Selected passage:
About Me

Role Playing

Role playing was the worst thing that I ever did to my writing.

I know how it is to be an introverted fantasy geek, stumbling my way onto forums and finding, much to my delight, that people liked my characters — characters that felt more like me than the real life me, who was too shy to talk much. I’ve loved and lost some actual, real-people friends on those boards, too. I’ve been there. I get it.

And it wreaked absolute havoc on my ability to write.

Role playing is very different from writing a novel. For example, a novel happens entirely in your own head, and even if you chat about it with others in between writing sessions, every single last word is typed by your own hands. There aren’t any surprises. No quick thinking. You can go on and on for pages and pages, god-moding like there’s no tomorrow, and no one will ever complain or defriend you. It’s just you and your OCs.

Prompt:
Answer each question from the text about role playing.
(a) What does the text call role playing in relation to its writer's writing?
(b) On the forums, what did people like?
(c) In a novel, who types every single word?
Rely solely on the text about role playing.

Information supplied:
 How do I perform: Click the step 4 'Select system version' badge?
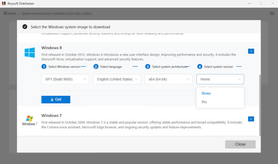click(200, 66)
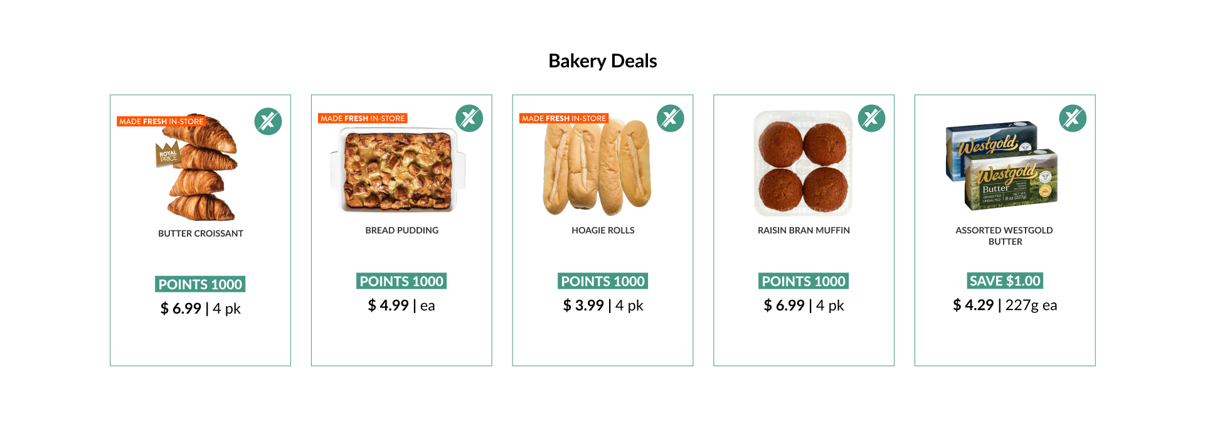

* * *

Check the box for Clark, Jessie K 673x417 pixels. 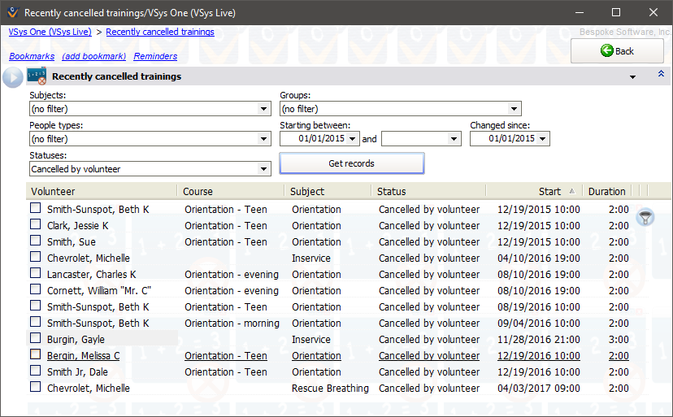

...

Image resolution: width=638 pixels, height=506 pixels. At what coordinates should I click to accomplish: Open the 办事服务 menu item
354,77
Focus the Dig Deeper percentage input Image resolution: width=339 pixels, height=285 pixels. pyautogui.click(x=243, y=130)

Problem solution:
(a) The worst thing ever done to that writing.
(b) The writer's characters.
(c) The novelist, with their own hands.